Researchers suggest metal labeling strategy for single-cell multiplexing with mass cytometry

Researchers from the Suzhou Institute of Biomedical Engineering and Technology (SIBET) of the Chinese Academy of Sciences (CAS) have recently proposed a novel metal labeling strategy to increase the sensitivity of mass cytometry (MC) and expand the number of MC detection channels.

MC is an emerging bioanalytical technique for the simultaneous interrogation of high-dimensional biomarkers on individual cells. By using heavy metal isotope-labeled antibodies (Abs) to stain cells, MC avoids the spectral overlap and auto-fluorescence phenomena that severely limit the highly multiplexed capabilities of conventional fluorescence flow cytometry (FCM) and theoretically allows the measurement and quantification of up to 135 markers with single-cell resolution.

However, more than 60% of the isotope channels have not been implemented due to the lack of suitable metal isotope trapping supports. Thus, a novel approach to synthesize MC mass tags is still full of challenges.

The strategy, proposed in this study by researchers led by Prof. Bai Pengli, is based on the using of a classical material, polystyrene nanoparticles (PS-NPs), to carry metals (rare earths, Zr, Hf) and conjugate with antibodies. The research was published in Journal of Colloid and Interface Science.

At present, several nanoparticle-based MC mass tags were reported to increase the sensitivity and expand MC detection channels. Nevertheless, most of them need complicated surface modifications during probe preparation in order to lower the nonspecific binding of mass tags to cells.

By using polystyrene nanoparticles as metal carriers, Liu Zhizhou and his colleagues in BAI's group proposed a universal approach to synthesize MC mass tags.

Four new MC detection channels (177Hf, 178Hf, 179Hf and 180Hf) have been introduced into MC for the first time. When used in conjunction with commercially available metal chelating polymer (MCP) mass tags, the metal@PS-NP_Abs mass tags can clearly distinguish different subpopulations of human mononuclear cells. The new mass tag showed five times higher sensitivity than MCP mass tags.

In addition, a new nonspecific binding reduction method was reported by exploring new cell staining buffer instead of complicated surface modification and strict size control used in other mass tag design strategy.

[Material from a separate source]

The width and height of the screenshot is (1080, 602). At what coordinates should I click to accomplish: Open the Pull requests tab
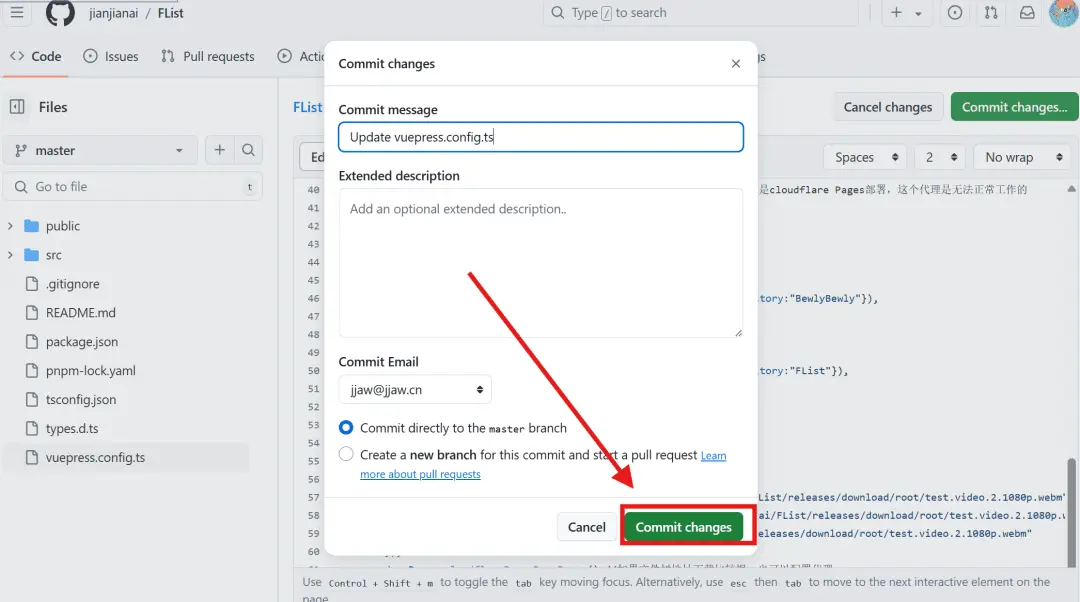coord(208,57)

Moreover, these PS-NPs based mass tags showed high compatibility with commercial MCP-Abs for highly multiplexed detection of human MNCs biomarkers.

"We believe that more kinds of PS-NPs with different metals would be prepared for MC metal tags, and dual-functionality probes for both FCM and MC can be achieved if appropriate dyes were swelling to the PS-NPs along with metal ions, which can be used in both MC and flow cytometry or imaging," said Liu, first author of the study.